*Exercise instructions*
Lines before the one containing "Click the 马上指派一条任务 link" are left out; return that line and every line after it exactly, through the end of the data below.

== The data

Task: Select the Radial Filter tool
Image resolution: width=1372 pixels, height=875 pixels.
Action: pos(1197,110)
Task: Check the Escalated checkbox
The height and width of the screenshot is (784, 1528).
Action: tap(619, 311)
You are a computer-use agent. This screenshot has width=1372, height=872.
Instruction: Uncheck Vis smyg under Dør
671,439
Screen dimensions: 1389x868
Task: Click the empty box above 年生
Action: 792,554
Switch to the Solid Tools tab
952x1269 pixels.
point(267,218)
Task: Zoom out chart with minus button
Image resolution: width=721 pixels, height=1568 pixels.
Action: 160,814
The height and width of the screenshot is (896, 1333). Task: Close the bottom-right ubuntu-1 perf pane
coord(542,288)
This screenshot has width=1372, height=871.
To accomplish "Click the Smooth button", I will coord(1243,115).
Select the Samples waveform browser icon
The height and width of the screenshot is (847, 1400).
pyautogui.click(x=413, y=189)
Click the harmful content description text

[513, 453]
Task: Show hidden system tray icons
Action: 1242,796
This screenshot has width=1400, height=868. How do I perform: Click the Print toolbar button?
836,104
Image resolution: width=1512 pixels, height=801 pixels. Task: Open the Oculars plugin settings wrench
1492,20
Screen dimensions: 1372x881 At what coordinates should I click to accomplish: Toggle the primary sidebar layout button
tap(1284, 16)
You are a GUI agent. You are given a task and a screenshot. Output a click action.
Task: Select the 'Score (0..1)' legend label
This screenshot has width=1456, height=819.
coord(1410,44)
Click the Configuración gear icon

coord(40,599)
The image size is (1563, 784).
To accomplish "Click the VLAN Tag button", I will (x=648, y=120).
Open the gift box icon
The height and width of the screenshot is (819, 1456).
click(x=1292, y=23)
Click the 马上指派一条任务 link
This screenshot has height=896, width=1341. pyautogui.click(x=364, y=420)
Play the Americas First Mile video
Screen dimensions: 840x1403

====

*Your solution*
Click the 马上指派一条任务 link
This screenshot has height=896, width=1341. pyautogui.click(x=364, y=420)
Play the Americas First Mile video
Screen dimensions: 840x1403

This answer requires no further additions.